• [The input]
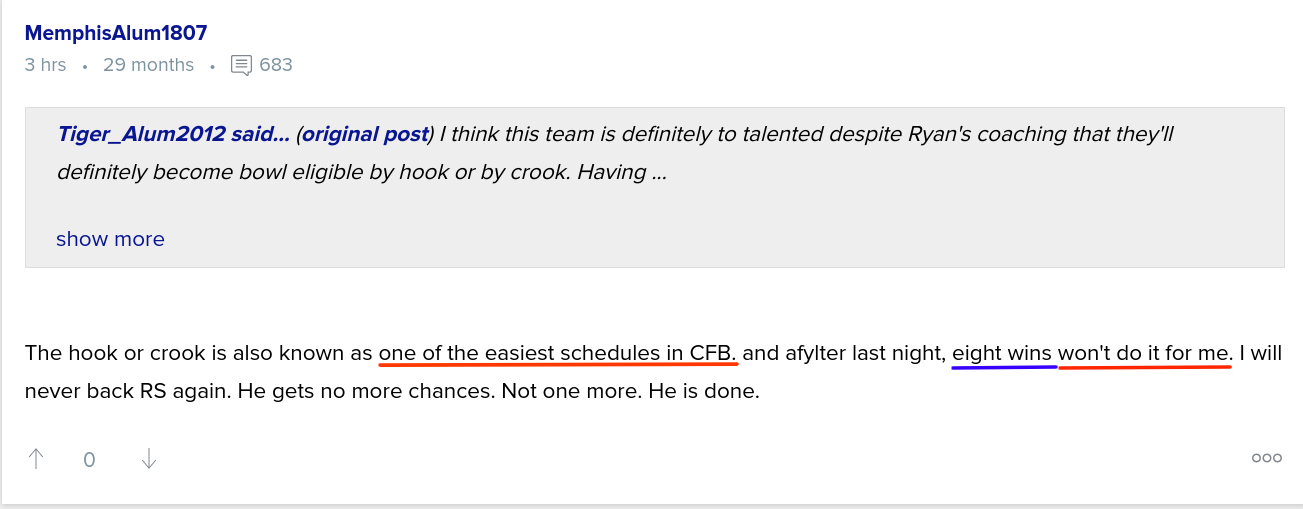This screenshot has height=509, width=1303.
Task: Click the vote score showing 0
Action: (x=89, y=460)
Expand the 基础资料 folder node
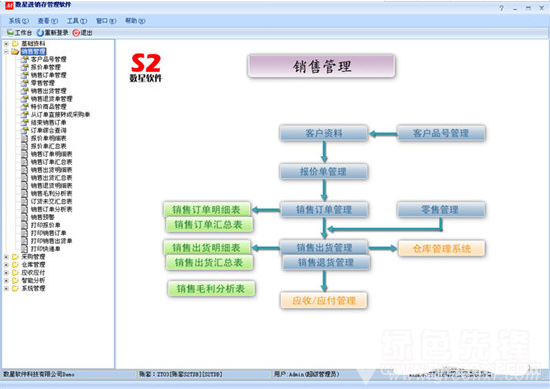Viewport: 550px width, 389px height. (6, 43)
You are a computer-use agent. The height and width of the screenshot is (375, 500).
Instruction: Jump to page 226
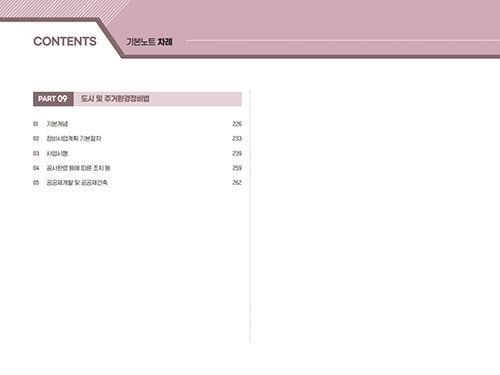[x=237, y=124]
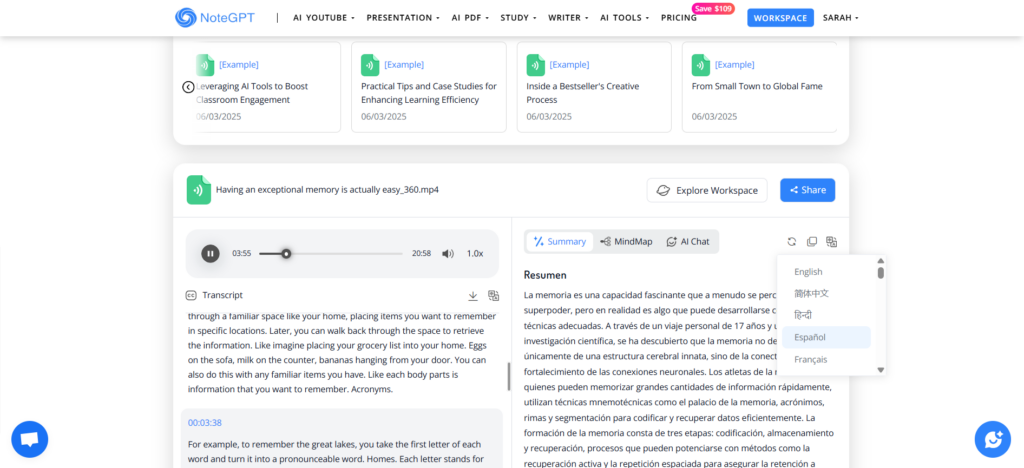Open the chat support bubble
The image size is (1024, 468).
(x=29, y=438)
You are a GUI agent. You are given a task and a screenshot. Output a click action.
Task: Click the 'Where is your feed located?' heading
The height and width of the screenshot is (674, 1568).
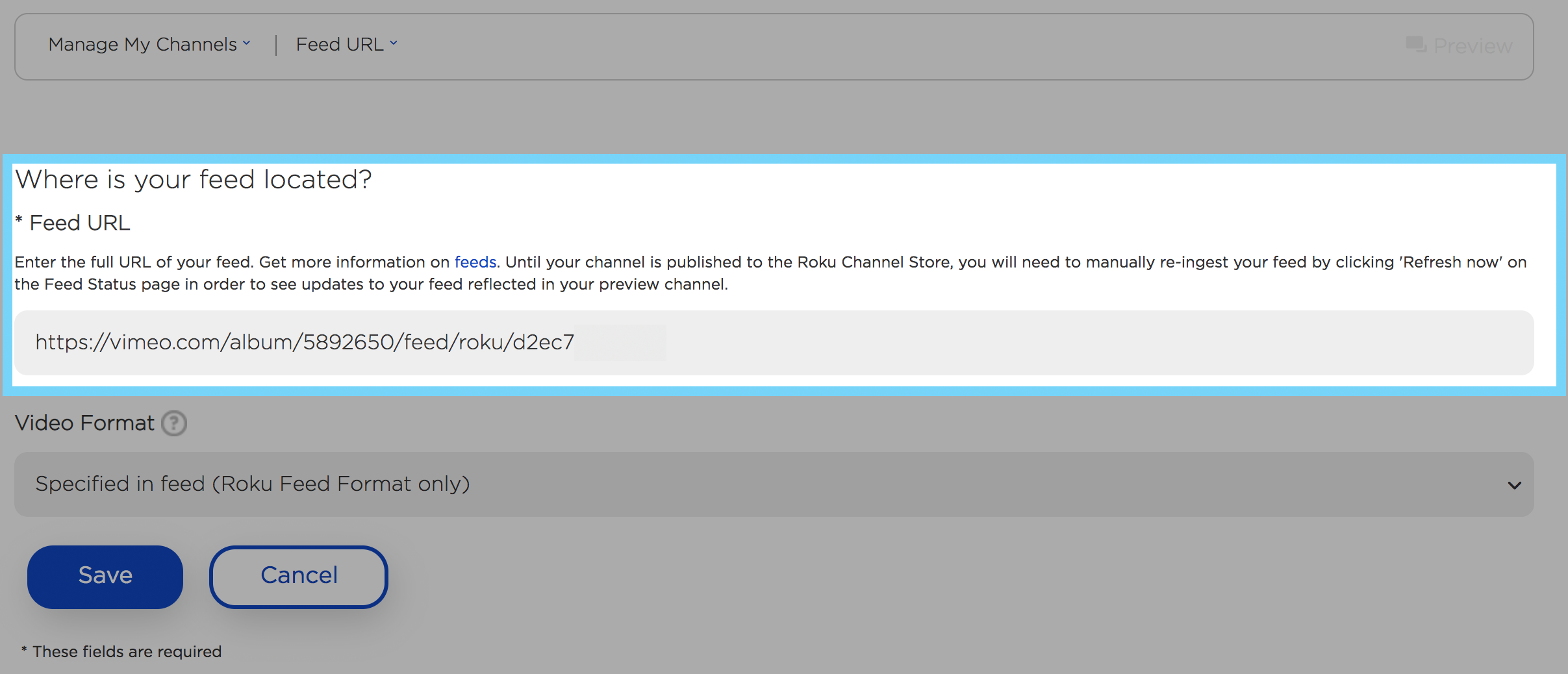pyautogui.click(x=194, y=180)
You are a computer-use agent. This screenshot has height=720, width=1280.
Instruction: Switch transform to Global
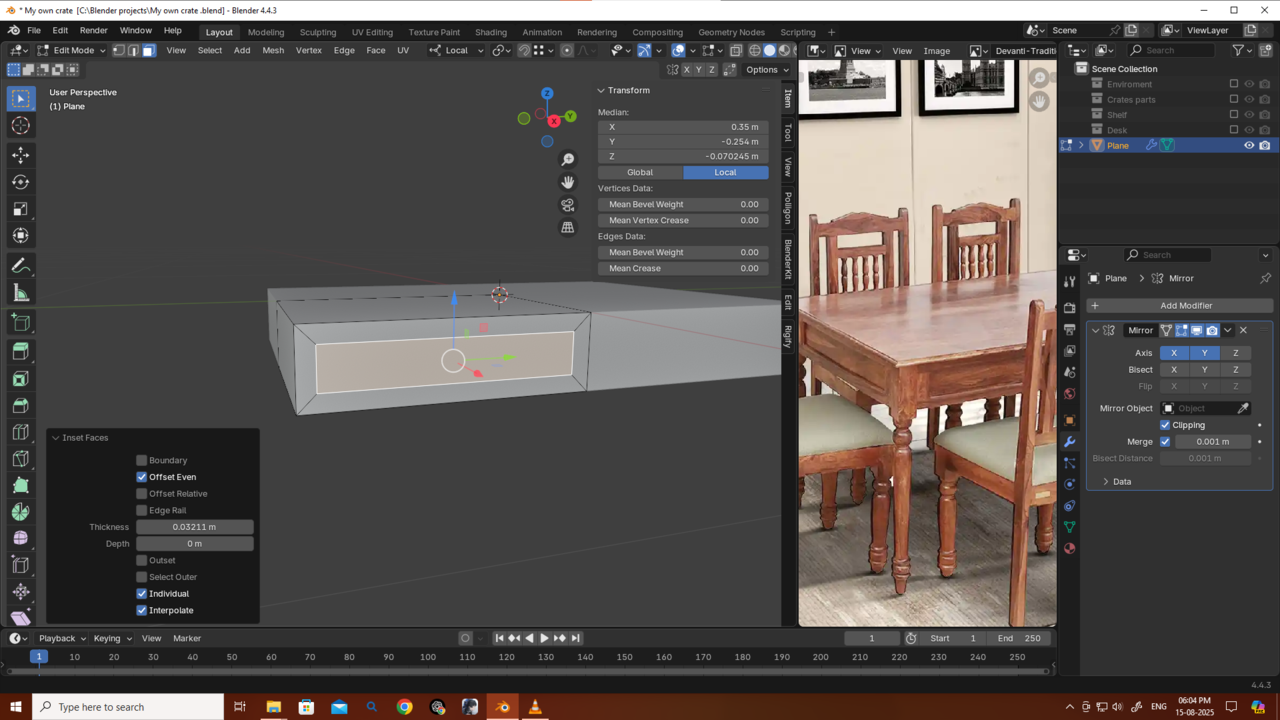(x=640, y=172)
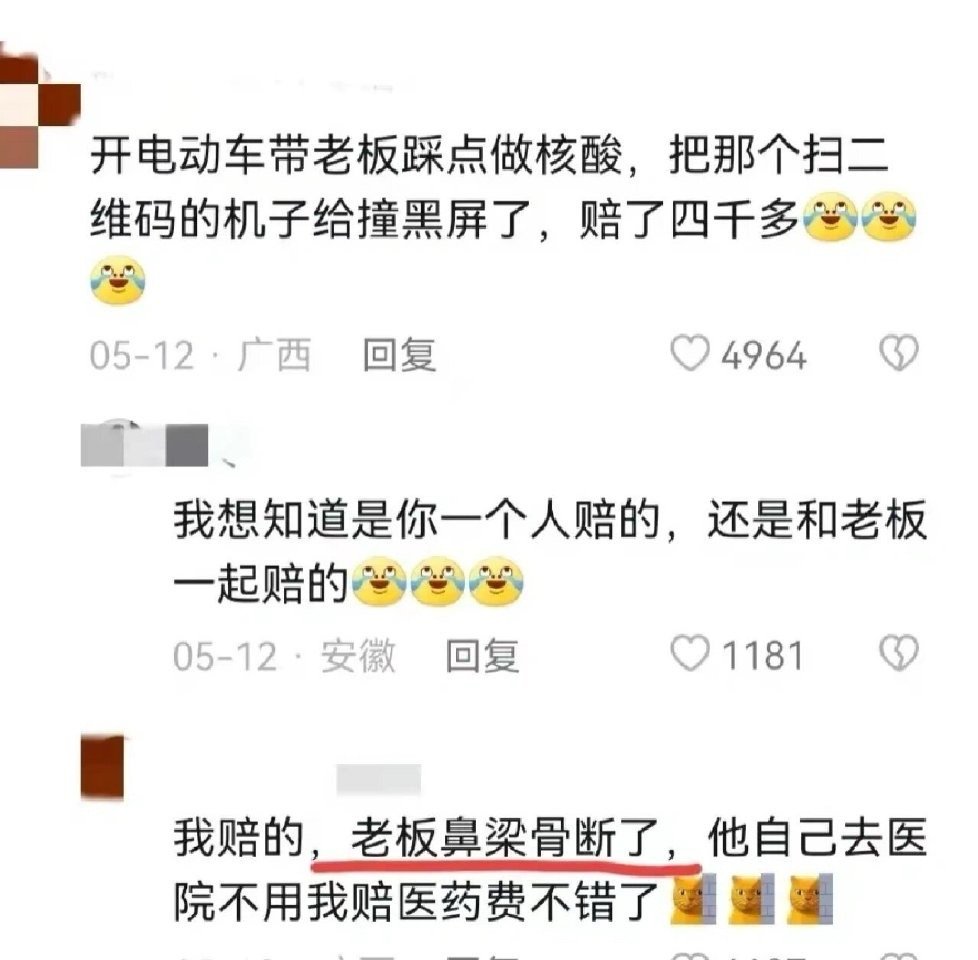Viewport: 978px width, 960px height.
Task: Tap the red-underlined text 老板鼻梁骨断了
Action: [505, 838]
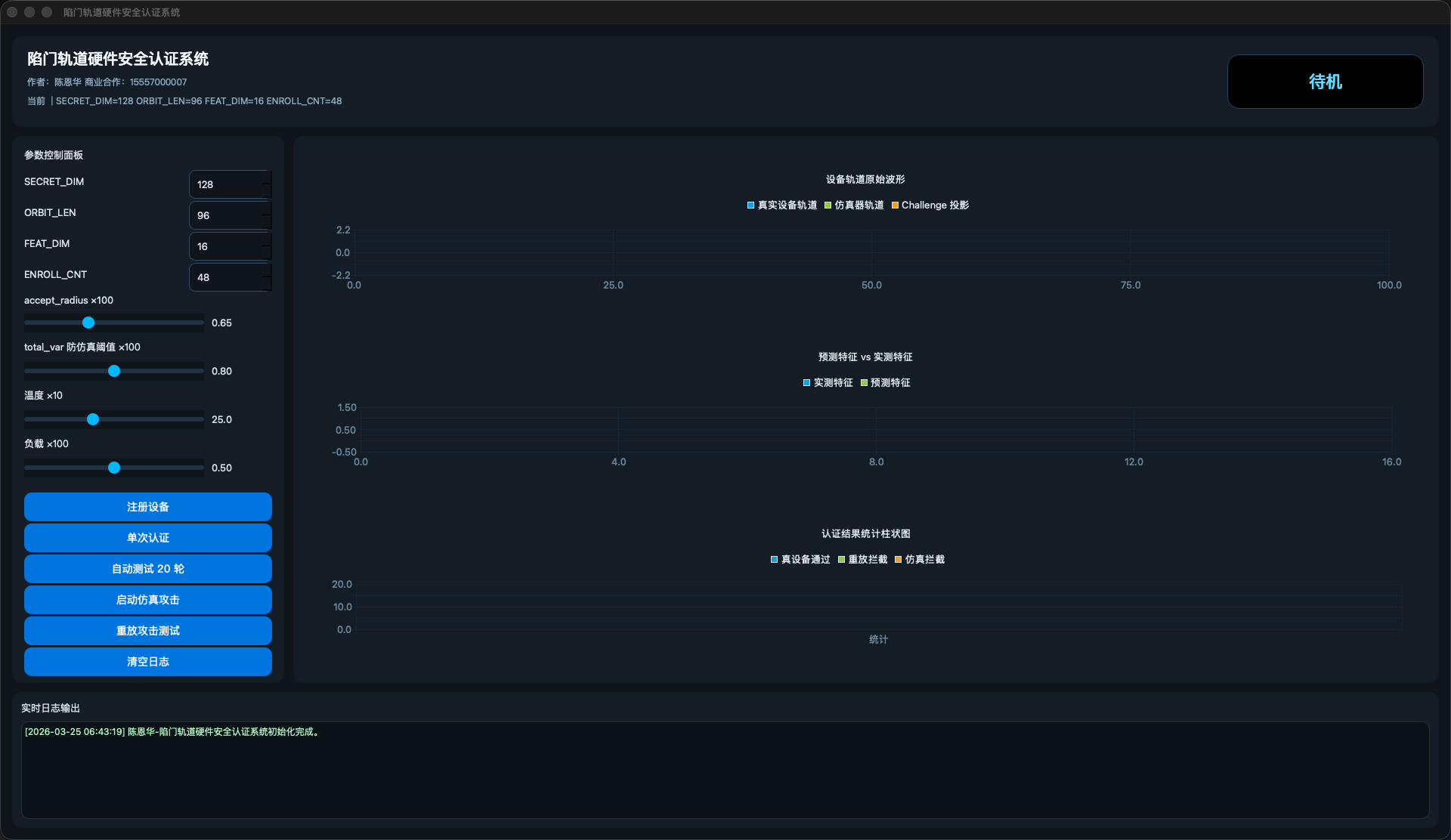The image size is (1451, 840).
Task: Increase ENROLL_CNT with the up stepper
Action: (x=266, y=271)
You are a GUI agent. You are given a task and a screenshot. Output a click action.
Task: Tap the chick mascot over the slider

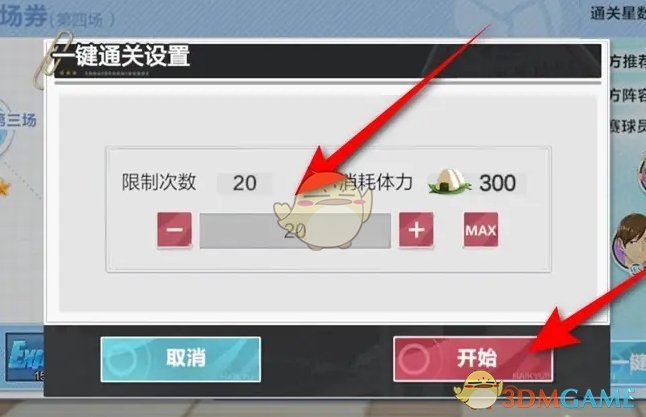(x=323, y=210)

• [Aim]
Convert the data, starting at its first line and ending at the line that contains "pyautogui.click(x=194, y=180)", into a Markdown table with the columns Row and Line, numbering each non-blank line in order. Leave the pictures out of the table.

• [Problem solution]
| Row | Line |
|---|---|
| 1 | This screenshot has height=509, width=1303. |
| 2 | Task: Click the vote score showing 0 |
| 3 | Action: (x=89, y=460) |
| 4 | Expand the 基础资料 folder node |
| 5 | Viewport: 550px width, 389px height. (6, 43) |
| 6 | You are a computer-use agent. The height and width of the screenshot is (375, 500). |
| 7 | Instruction: Jump to page 226 |
| 8 | [x=237, y=124] |
| 9 | Open the chat support bubble |
| 10 | The image size is (1024, 468). |
| 11 | (x=29, y=438) |
| 12 | You are a GUI agent. You are given a task and a screenshot. Output a click action. |
| 13 | Task: Click the 'Where is your feed located?' heading |
| 14 | The height and width of the screenshot is (674, 1568). |
| 15 | pyautogui.click(x=194, y=180) |